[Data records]
────────
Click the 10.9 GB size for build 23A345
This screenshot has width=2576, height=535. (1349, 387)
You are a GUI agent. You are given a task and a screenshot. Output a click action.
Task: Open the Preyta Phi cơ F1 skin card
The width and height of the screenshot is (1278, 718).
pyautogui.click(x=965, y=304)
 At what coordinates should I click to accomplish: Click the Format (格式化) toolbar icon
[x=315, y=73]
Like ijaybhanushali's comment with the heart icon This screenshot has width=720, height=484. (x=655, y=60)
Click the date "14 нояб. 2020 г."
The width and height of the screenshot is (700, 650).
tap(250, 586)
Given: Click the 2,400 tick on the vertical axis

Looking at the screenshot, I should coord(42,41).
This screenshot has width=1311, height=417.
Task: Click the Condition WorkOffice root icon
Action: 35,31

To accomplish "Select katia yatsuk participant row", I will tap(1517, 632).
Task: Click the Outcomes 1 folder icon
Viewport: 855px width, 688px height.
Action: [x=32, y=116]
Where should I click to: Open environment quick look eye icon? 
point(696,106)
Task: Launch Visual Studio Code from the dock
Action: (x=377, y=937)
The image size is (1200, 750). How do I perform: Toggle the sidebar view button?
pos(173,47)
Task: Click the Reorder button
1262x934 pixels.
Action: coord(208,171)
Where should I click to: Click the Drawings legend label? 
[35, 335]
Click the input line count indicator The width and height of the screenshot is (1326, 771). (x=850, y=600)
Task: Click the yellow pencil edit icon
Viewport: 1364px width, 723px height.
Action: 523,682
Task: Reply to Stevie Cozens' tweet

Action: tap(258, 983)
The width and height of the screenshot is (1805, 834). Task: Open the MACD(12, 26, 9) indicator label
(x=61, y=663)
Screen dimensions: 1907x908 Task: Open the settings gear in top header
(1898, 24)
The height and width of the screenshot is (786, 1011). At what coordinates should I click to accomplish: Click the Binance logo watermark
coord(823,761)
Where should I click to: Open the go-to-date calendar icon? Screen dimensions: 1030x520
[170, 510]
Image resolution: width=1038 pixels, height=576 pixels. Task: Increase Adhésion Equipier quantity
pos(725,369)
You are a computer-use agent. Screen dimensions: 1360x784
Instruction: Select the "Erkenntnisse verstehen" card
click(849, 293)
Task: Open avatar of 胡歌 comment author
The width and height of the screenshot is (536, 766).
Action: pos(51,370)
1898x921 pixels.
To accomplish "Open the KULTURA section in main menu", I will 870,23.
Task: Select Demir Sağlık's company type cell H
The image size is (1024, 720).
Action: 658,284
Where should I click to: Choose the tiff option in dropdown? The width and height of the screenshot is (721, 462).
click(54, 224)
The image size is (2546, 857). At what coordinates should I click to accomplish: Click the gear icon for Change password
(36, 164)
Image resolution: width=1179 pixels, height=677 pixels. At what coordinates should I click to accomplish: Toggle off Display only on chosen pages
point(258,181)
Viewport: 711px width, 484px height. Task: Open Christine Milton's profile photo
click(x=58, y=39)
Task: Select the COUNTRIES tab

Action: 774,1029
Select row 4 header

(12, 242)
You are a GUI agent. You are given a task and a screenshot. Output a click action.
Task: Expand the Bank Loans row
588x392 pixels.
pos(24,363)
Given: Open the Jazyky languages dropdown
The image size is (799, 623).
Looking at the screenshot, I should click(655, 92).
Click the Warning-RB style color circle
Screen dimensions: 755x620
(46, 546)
────────
= Work item =
For the word "will", find all matching lines in the entries above and copy them out.

= Response =
To accomplish "Select katia yatsuk participant row", I will tap(1517, 632).
To accomplish "Open the KULTURA section in main menu", I will 870,23.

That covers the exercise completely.